Natural gas rig count
The natural gas rig count was 188 in the week ended June 22. That’s six less than the previous week. That would typically be a bullish sign for natural gas prices.
However, natural gas active futures have fallen 62.6% since January 2008, even as the natural gas rig count has fallen 88.3% from a record level of 1,606 in 2008. That’s because US natural gas marketed production rose 50.3% between January 2008 and March 2018, despite the steep fall in natural gas–targeted rigs.
What’s behind the sharp rise in natural gas supplies?
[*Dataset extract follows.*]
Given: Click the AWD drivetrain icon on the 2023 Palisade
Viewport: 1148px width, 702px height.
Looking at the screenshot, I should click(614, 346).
Rising oil production in the United States is behind the rise in natural gas supplies, despite the drop in natural gas–targeted rigs. Natural gas is often a by-product of US shale oil production. So the rising oil rig count is an important thing to watch in order to understand natural gas supplies. The relationship can be seen in the above chart.
Crude oil rig count
Between January 4, 2008, and June 22, 2018, the oil rig count more than doubled. In fact, based on the relationship between oil prices and the oil rig count, the oil rig count might keep rising at least until October. That’s a factor that could boost supplies of both crude oil and natural gas and obstruct the upside in natural gas prices. In the week ended June 22, the oil rig count fell by one to 862, which is near its three-year high.
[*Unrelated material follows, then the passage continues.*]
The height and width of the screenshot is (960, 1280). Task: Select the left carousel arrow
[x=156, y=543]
Based on the EIA’s (U.S. Energy Information Administration) Drilling Productivity Report released on June 18, there could be a rise of 34.1% in natural gas production in July from the major US shale regions on a year-over-year basis.
Impact on energy stocks and energy ETFs
On our list of natural gas–weighted stocks, Chesapeake Energy (CHK) and Southwestern Energy (SWN) have fallen the most since 2008. These two stocks fell 85.2% and 81.6%, respectively, during that period. Cabot Oil & Gas (COG) rose 135.2%, the only gainer on our list since 2008.
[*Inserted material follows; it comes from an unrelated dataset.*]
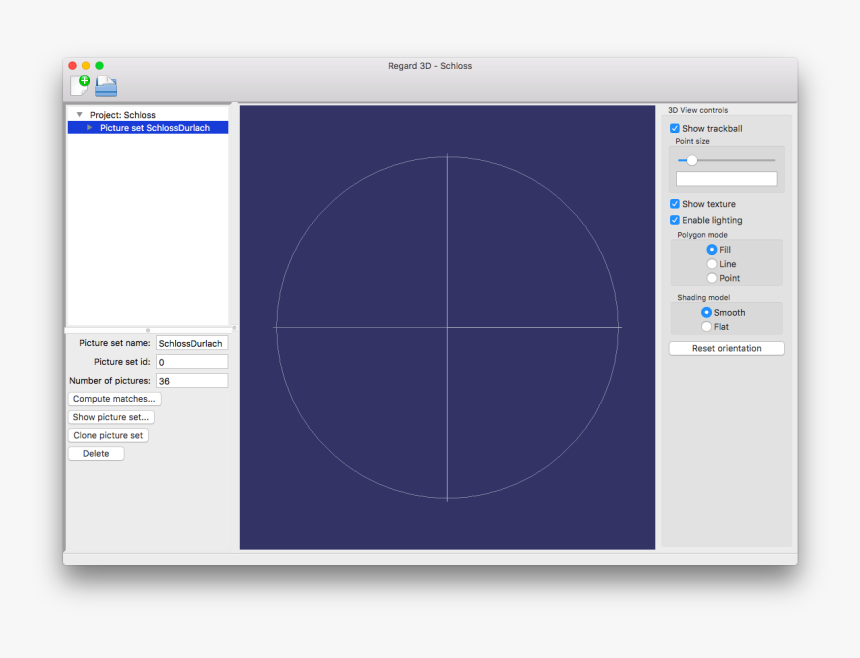Open Show picture set dialog
The height and width of the screenshot is (658, 860).
pos(111,417)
In the trailing week, Chesapeake Energy, Cabot Oil & Gas, and Southwestern Energy’s returns were 5%, -1.8%, and 1.1%, respectively. Natural gas August futures rose 0.9% during that period.
In the past five trading days, the SPDR S&P Oil & Gas Exploration & Production ETF (XOP) and the Energy Select Sector SPDR ETF (XLE) returns were 1.9% and -0.2%. These ETFs contain natural gas producer stocks, which could be sensitive to the higher oil rig count’s negative impact on natural gas prices.